— Goal —
Output each of the rows below verbatim, without altering any character.

Data extracted from a collection:
= = = = =
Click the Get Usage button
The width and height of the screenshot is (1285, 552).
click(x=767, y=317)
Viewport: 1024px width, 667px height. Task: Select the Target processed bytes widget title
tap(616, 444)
= = = = =
— Finished exercise —
Click the Get Usage button
The width and height of the screenshot is (1285, 552).
click(x=767, y=317)
Viewport: 1024px width, 667px height. Task: Select the Target processed bytes widget title
tap(616, 444)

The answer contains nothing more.